Notes: Fig / raspberry / butterscotch.
Of all the hundreds of high scoring and often famous Single Estate Kenyan coffees we must have had over the years, it is our own little known Kenya AA Rioki Single Estate that we have a real soft spot for. It's taken us a while to get this coffee in but all the best things are, of course, worth waiting for and this elegant and exclusive coffee is no exception.When I first visited this farm, I was also lucky enough to see the coffee go through the auctions in Nairobi, see it command high prices, only to see it then snapped up by some well organised German coffee buyers, who really know and appreciate their Kenyans. The auction room is a strange mix of old colonial, wood-panelled furniture, with raked seating like an Art Deco Cinema, and a huge high-tech scoreboard . At each console, next to the now defunct ashtray, is a push button for placing your bids on the giant digital screen, complete with Space Invaders style sound effects. To see the price of Rioki soar, to the accompaniment of wolf whistles from the other traders, was actually for me an encouraging sign, a sure-fire indication that this coffee came with a reputation.

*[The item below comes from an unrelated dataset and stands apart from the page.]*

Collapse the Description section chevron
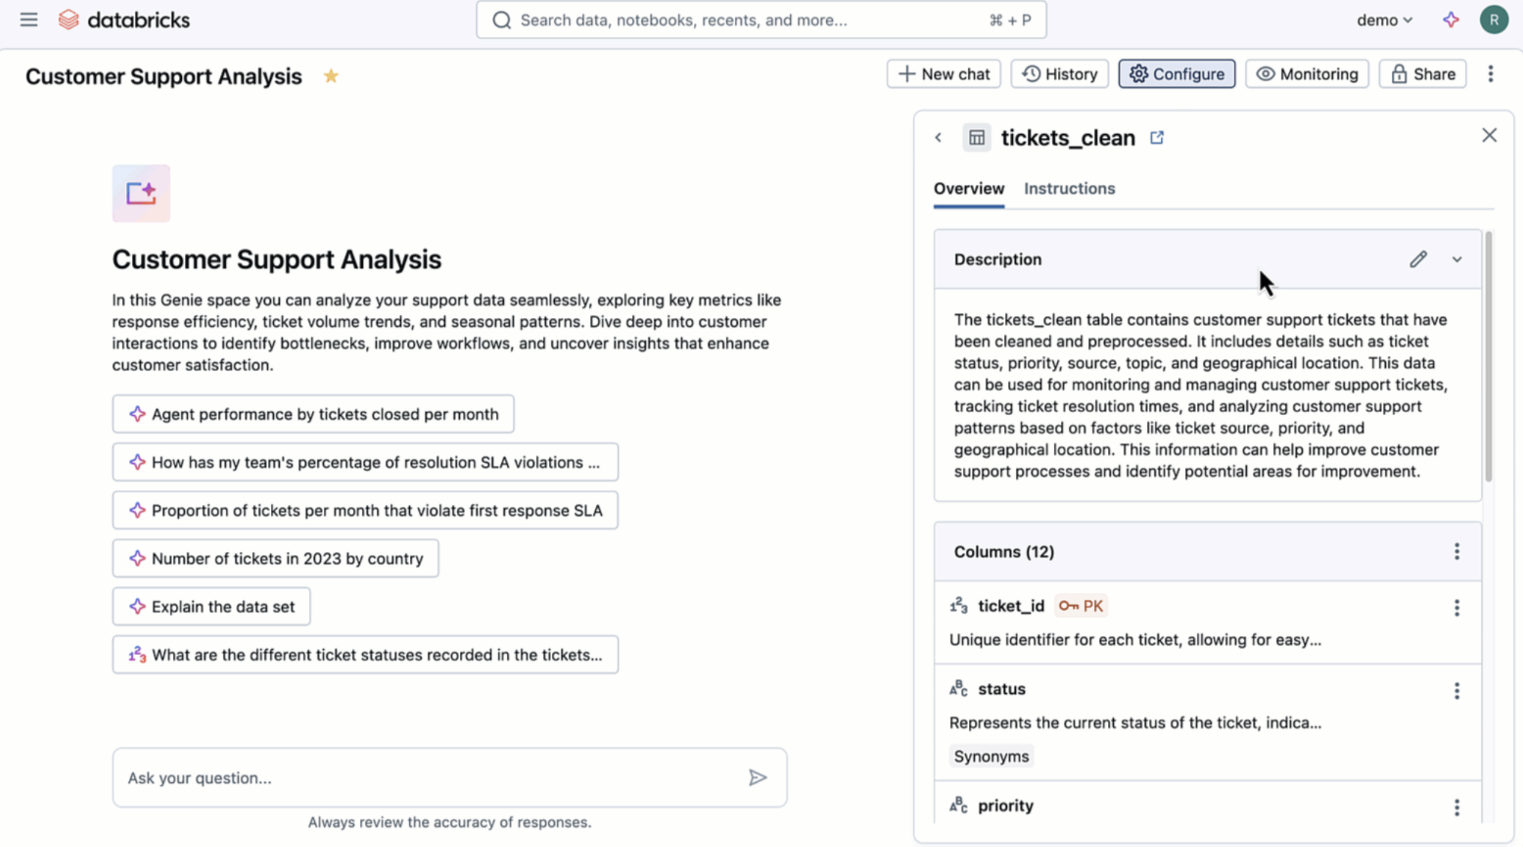This screenshot has height=847, width=1523. (x=1457, y=259)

This year our persistence has paid off yet again and we now have our Rioki 'Relationship Coffee' back in stock. Just like the First Flush Darjeeling we always anticipate the arrival of the new crop Kenyan. When I was there I saw the great, traditional, sprawling plantations, set among beautiful rolling verdant countryside, seared through with tracks of rich red volcanic soil - a vivid reminder of the fertile rift that runs the length of this tract of East Africa – the spark that lit the chain reaction of bio-diversity, the very explosion of life in the region. Back on the road, we were taken by our host Josphat from the bustling streets of Nairobi, to meet the farm manager, Caspar and other staff at the farm, in the beautiful region of Kiambu with its deep, rich red volcanic soil, cutting through the green landscape with every dirt track & piece of cultivated land at every turn as we climbed into the hills. These are old plantations in the Nyeri region, planted in serried ranks but giving away their age now and then by being interspersed with some huge mature trees, providing welcome shade at regular intervals. On the way I was struck by one particularly fine specimen & also by the fact that the urbane, city dwelling Josphat, our guide and exporter, was likewise full of admiration for this glorious tree by the roadside and we stopped for the photo opportunity and to take it in. I suppose the magnificent arboreal giants like these can strike a universal chord of admiration in us all, no matter how far we've travelled from the Savannah. As we passed through the gates, there was a sign showing we were now in Rioki Estates (1970) Ltd an enterprise owned by the farmers, whose members now number over 3,000 to cultivate this area of 289 hectares, of which 249 ha is planted with coffee and 50% of which is interspersed with indigenous & exotic shade trees. Pre-dating the setting up of this company the farm had originally been a missionary station, the legacy being the primary & secondary schools on the farm and which might also explain the age of some of the gnarled old root stock in evidence, still being productive today.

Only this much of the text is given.